— START OF DATA RECORDS —

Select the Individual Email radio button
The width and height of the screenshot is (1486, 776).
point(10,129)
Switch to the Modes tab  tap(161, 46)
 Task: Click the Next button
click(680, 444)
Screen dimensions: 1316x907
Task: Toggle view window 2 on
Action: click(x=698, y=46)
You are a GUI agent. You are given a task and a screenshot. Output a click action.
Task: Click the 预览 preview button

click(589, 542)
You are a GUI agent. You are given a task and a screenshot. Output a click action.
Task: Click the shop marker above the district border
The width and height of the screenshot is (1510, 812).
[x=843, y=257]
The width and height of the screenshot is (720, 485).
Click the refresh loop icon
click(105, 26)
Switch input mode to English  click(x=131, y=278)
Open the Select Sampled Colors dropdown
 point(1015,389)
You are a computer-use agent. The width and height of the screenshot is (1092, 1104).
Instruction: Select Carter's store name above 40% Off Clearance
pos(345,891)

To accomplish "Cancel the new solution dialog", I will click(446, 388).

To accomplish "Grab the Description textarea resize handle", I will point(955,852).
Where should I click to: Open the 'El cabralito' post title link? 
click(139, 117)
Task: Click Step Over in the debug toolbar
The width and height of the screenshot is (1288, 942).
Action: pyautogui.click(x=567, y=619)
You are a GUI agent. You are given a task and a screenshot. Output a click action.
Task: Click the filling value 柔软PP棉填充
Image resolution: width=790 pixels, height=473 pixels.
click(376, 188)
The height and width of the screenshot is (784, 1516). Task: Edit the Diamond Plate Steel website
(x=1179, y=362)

— END OF DATA RECORDS —

## TASK STATEMENT
Reproduce every item above once more, word for word and with the same line breaks.

## OUTPUT BELOW
Select the Individual Email radio button
The width and height of the screenshot is (1486, 776).
point(10,129)
Switch to the Modes tab  tap(161, 46)
 Task: Click the Next button
click(680, 444)
Screen dimensions: 1316x907
Task: Toggle view window 2 on
Action: click(x=698, y=46)
You are a GUI agent. You are given a task and a screenshot. Output a click action.
Task: Click the 预览 preview button

click(589, 542)
You are a GUI agent. You are given a task and a screenshot. Output a click action.
Task: Click the shop marker above the district border
The width and height of the screenshot is (1510, 812).
[x=843, y=257]
The width and height of the screenshot is (720, 485).
Click the refresh loop icon
click(105, 26)
Switch input mode to English  click(x=131, y=278)
Open the Select Sampled Colors dropdown
 point(1015,389)
You are a computer-use agent. The width and height of the screenshot is (1092, 1104).
Instruction: Select Carter's store name above 40% Off Clearance
pos(345,891)

To accomplish "Cancel the new solution dialog", I will click(446, 388).

To accomplish "Grab the Description textarea resize handle", I will point(955,852).
Where should I click to: Open the 'El cabralito' post title link? 
click(139, 117)
Task: Click Step Over in the debug toolbar
The width and height of the screenshot is (1288, 942).
Action: pyautogui.click(x=567, y=619)
You are a GUI agent. You are given a task and a screenshot. Output a click action.
Task: Click the filling value 柔软PP棉填充
Image resolution: width=790 pixels, height=473 pixels.
click(376, 188)
The height and width of the screenshot is (784, 1516). Task: Edit the Diamond Plate Steel website
(x=1179, y=362)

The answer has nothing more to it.